Material provided
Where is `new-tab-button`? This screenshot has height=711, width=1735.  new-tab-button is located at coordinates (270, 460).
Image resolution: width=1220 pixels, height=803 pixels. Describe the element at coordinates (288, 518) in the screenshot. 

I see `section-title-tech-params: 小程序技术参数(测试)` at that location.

--

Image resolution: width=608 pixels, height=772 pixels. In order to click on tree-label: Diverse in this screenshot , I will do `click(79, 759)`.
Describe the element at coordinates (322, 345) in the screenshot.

What needs to be done
Recast the rows from the line containing "Image resolution: width=608" to the line containing "Describe the element at coordinates (322, 345)" as a JSON list of strings, one string per line, with blank lines omitted.

Task output
[
  "Image resolution: width=608 pixels, height=772 pixels. In order to click on tree-label: Diverse in this screenshot , I will do `click(79, 759)`.",
  "Describe the element at coordinates (322, 345) in the screenshot."
]